Sounds of silence

There's something very warm and inclusive about our countrymen. I have a t-shirt that endorses it with the statement “Come to India, one billion people can't be wrong.”
This morning I woke up to the not so mellifluous strains of music blaring, loud enough to wake the dead but not of course my husband. On the other hand he describes my gentle breathing as snores comparable to a train rattling down rusty tracks. (Once, he cunningly recorded a train screeching down it's tracks and had me half convinced it was me but I'm made of sterner stuff and have high self esteem, so I didn't fall for it. I knew, without needing any proof, that the high decibel volume could not have emanated from my gentle being). Be that as it may, devotional tracks being played at high volume didn't seem to jarr him one bit and he slumbered through most of the morning.
It's an Indian trait to include everyone in festivities. Knowing them or of them is not even a prerequisite. Which is why since a new deity was to be installed in our locality, everyone had to participate in the gaiety. Fortunately, our pantheon of Gods is pretty large so for the next four days devotional songs can be played continuously through the day without worrying that it might be repetitive. So Ganesha, Hanuman, Aiyappa everyone gets to hear a song in his name.

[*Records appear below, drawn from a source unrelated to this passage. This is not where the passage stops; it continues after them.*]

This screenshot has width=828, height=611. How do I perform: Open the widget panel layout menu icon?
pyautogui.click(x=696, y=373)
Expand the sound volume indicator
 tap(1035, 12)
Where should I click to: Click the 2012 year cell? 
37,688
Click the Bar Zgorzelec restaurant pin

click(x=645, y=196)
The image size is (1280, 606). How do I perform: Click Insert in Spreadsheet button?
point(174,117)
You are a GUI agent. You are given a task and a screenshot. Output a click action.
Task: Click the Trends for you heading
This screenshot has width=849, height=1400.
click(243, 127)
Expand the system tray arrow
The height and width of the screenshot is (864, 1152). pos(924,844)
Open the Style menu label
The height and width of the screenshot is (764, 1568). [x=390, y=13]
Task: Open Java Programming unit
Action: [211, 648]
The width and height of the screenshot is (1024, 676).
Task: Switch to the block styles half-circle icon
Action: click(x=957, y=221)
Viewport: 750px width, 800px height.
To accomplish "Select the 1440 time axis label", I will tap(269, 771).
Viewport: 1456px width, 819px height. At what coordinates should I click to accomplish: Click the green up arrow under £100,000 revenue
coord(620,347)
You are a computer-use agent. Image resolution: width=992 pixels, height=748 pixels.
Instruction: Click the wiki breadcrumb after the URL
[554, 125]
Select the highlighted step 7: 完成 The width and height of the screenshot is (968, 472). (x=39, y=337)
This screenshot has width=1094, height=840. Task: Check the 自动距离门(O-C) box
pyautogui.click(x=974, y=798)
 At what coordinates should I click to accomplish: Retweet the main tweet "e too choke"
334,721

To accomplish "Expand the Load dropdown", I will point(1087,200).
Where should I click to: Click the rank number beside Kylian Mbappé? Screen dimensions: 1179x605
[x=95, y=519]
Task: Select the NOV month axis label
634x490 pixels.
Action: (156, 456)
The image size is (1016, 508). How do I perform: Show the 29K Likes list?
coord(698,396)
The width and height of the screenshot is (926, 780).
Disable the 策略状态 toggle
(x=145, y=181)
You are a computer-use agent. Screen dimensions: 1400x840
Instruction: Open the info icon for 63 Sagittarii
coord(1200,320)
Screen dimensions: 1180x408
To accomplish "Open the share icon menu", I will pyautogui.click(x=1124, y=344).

Bracing myself for the continued onslaught to the ears, I tried to find a way to drown out the noise. I'm a social misfit, not being a believer in communal living plus I'm agnostic and it stands to reason that I  hold viewpoints associated only with the selfish fringe elements. These various character traits induced my own internal screaming “Is it too much to want peace and quiet in the morning?”
The internal cacophony disturbed me as much as the external one and I decided to drown out all sounds by producing a competing sound. I switched on the fan.
Ask any reasonable middle class person living in subtropical regions and he will concur that the gentle whirring of blades is like a mother's lullaby. It soothes your sensibilities and vanquishes your fears (especially of mosquitoes). However Bangalore is a misfit for ministrations by the inanimate 'mother substitute,' being entirely too cold for a spinning fan all year round.
The problem with women trying to become sleek and slim and thus fatless and hairless is that there is no protection against the cold. So obviously once I got the sound under control, the temperature was out of whack. I was shivering like a Bollywood actress shooting in a sheer chiffon saree in snow clad Alps.
I resolved my issue by switching the heater on as well. No wonder India stands at the fag end of the green index.
If we can just resolve to stop being so warm by including everyone in our joyous occasions, I'm sure we can be an energy surplus nation!